**YOUR TASK:**
Reproduce the records below in their entirety, exactly as shown.
SUPPLIED INFORMATION: Begin
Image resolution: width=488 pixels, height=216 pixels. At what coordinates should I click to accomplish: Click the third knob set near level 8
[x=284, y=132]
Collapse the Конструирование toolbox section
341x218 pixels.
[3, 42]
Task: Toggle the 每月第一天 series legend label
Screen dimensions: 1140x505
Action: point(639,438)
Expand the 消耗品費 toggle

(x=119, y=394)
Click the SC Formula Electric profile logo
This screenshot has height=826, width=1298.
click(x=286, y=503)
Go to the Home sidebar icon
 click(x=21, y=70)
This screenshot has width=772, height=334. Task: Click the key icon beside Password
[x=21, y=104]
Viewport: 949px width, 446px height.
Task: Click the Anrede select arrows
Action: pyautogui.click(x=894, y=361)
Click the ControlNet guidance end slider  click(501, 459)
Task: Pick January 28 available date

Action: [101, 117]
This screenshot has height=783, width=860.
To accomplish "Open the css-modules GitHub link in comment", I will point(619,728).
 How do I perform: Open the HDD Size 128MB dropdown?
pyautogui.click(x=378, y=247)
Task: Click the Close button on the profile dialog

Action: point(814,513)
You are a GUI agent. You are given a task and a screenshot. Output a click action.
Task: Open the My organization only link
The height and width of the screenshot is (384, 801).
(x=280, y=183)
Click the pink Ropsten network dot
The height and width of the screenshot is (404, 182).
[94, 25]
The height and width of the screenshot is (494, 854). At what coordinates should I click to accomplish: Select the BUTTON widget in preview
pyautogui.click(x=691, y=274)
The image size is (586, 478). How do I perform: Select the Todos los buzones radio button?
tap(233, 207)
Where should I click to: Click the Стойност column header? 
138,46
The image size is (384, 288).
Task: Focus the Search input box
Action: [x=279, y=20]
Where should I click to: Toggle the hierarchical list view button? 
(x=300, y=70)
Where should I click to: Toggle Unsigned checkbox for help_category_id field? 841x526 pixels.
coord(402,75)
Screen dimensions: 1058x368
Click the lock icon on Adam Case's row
SUPPLIED INFORMATION: End
**WRITTEN REPLY:**
Image resolution: width=488 pixels, height=216 pixels. At what coordinates should I click to accomplish: Click the third knob set near level 8
[x=284, y=132]
Collapse the Конструирование toolbox section
341x218 pixels.
[3, 42]
Task: Toggle the 每月第一天 series legend label
Screen dimensions: 1140x505
Action: point(639,438)
Expand the 消耗品費 toggle

(x=119, y=394)
Click the SC Formula Electric profile logo
This screenshot has height=826, width=1298.
click(x=286, y=503)
Go to the Home sidebar icon
 click(x=21, y=70)
This screenshot has width=772, height=334. Task: Click the key icon beside Password
[x=21, y=104]
Viewport: 949px width, 446px height.
Task: Click the Anrede select arrows
Action: pyautogui.click(x=894, y=361)
Click the ControlNet guidance end slider  click(501, 459)
Task: Pick January 28 available date

Action: [101, 117]
This screenshot has height=783, width=860.
To accomplish "Open the css-modules GitHub link in comment", I will point(619,728).
 How do I perform: Open the HDD Size 128MB dropdown?
pyautogui.click(x=378, y=247)
Task: Click the Close button on the profile dialog

Action: point(814,513)
You are a GUI agent. You are given a task and a screenshot. Output a click action.
Task: Open the My organization only link
The height and width of the screenshot is (384, 801).
(x=280, y=183)
Click the pink Ropsten network dot
The height and width of the screenshot is (404, 182).
[94, 25]
The height and width of the screenshot is (494, 854). At what coordinates should I click to accomplish: Select the BUTTON widget in preview
pyautogui.click(x=691, y=274)
The image size is (586, 478). How do I perform: Select the Todos los buzones radio button?
tap(233, 207)
Where should I click to: Click the Стойност column header? 
138,46
The image size is (384, 288).
Task: Focus the Search input box
Action: [x=279, y=20]
Where should I click to: Toggle the hierarchical list view button? 
(x=300, y=70)
Where should I click to: Toggle Unsigned checkbox for help_category_id field? 841x526 pixels.
coord(402,75)
Screen dimensions: 1058x368
Click the lock icon on Adam Case's row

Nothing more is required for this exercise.